Толстяк попытался отойти от опасного соседа, но толпа так густа, что ему не сдвинуться с места.
На следующей повозке — стройная фигурка. Девичье лицо сияет юностью. Кольца волос прихотливо обрамляют лоб, в глазах — ночь, черная, как блестящее вороново крыло. Это Дора, самая красивая цыганка Трианы. Pactus diabolicus — сожительствовала с дьяволом.
— А у сеньора сатаны губа не дура, — бормочет толстый горожанин. — В жизни не видел более прекрасного создания. Взгляните на шею — стройна, как у лебедя, ей-богу, я и сам бы не отказался…
— Ваша милость забывает, что вожделеть к еретичке — тоже ересь, — хихикнул человечек.
Горожанин испуганно:
— Да черт с ней! Отдалась дьяволу, так пусть идет к нему…
Цыганка гордо несет свою голову, под рваным санбенито вырисовывается великолепная грудь.
Иезуиты, сопровождающие повозку, смотрят на нее змеиным взглядом и, прикрывая глаза, хрипло выкрикивают:
— Молись, блудодейка!
Наложница сатаны не слушает каркающие голоса, глазами она ищет кого-то в толпе. Быть может, возлюбленного, чтобы в последний раз обратить к нему белозубую улыбку?
Мутнеют взоры мужчин — воображение их рисует такие картины, которые привели бы их на костер, умей святая инквизиция читать мысли. Тучные горожанки от зависти кусают губы, призывая огонь и серу на гордую голову девушки.
За цыганкой везут старого еврея.
Он стоит в повозке, скрестив руки на груди, и губы его шевелятся — он ведет беседу с кем-то в вышине небес. Голос его тих, далек от земли — голос одиноких шатров и пустыни, где ничто не растет, ничто не шелестит, не пахнет, где сидит у горизонта неподвижная мысль, неподвижный и вечный взгляд:
— Вложи персты в раны мои, господи. Зри мою грудь, прожженную насквозь, мои болячки и язвы мои. Суди моих палачей, Адонаи!
— Повесить еврея! — раздаются голоса. — Ты не стоишь даже пламени!

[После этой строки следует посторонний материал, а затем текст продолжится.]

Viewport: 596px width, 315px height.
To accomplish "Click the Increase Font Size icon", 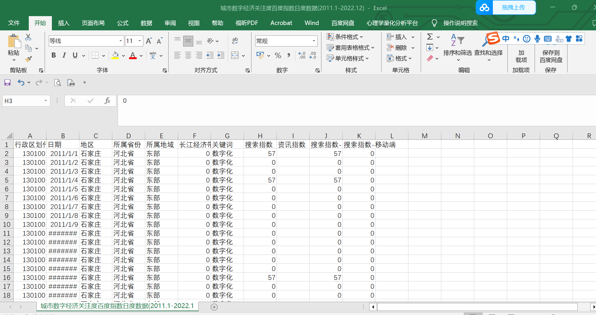I will tap(149, 41).
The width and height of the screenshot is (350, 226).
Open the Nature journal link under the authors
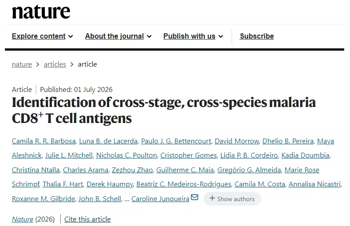tap(23, 219)
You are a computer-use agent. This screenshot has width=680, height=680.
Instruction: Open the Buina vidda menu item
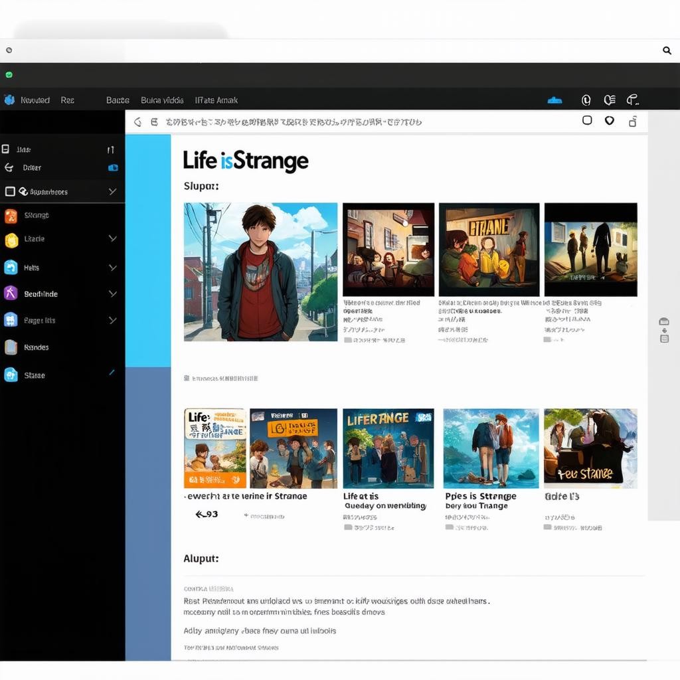(162, 100)
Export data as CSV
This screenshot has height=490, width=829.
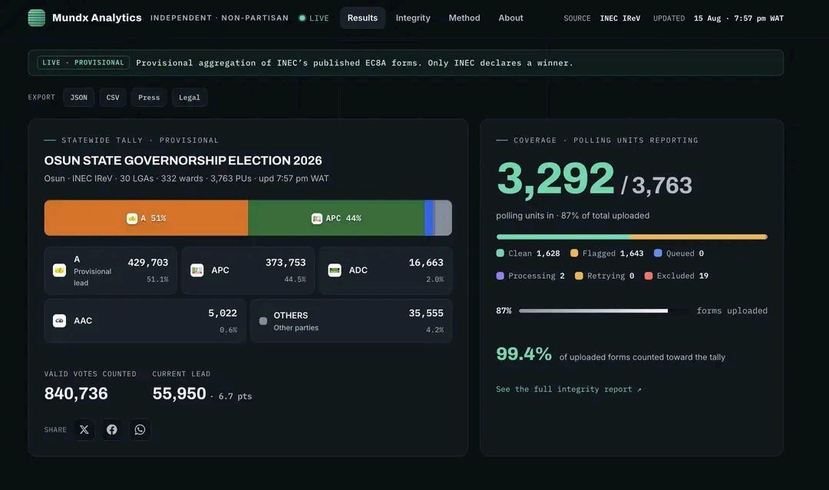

Мигель бледен, сердце его замирает в страхе. Сколь могуществен господь! Сколь строг он и свиреп… И безжалостен! Никто не уйдет от гнева его. Нет укрытия от его очей, нет спасения от его десницы, нет такого места, куда не достигал бы его бич.
В следующей повозке — дородный мужчина.
Ах, это тот работорговец с постоялого двора «У святых братьев», Мигель узнает его, это дон Эмилио Барадон!
В этот миг процессия приостановилась, и осужденный увидел Мигеля, протянул к нему скованные руки, закричал:
— Ваша милость! Вы узнали меня! Я Эмилио Барадон, вспомните постоялый двор в Бренесе! Крыса, которая убежала тогда, оговорила меня, все отобрали, мои корабли, мои дома…
— Молчать! — крикнула стража.
— Я не виновен! Заступитесь!
Сердце Мигеля дрожит, как осиновый лист, но пересохшее горло не в силах издать ни звука.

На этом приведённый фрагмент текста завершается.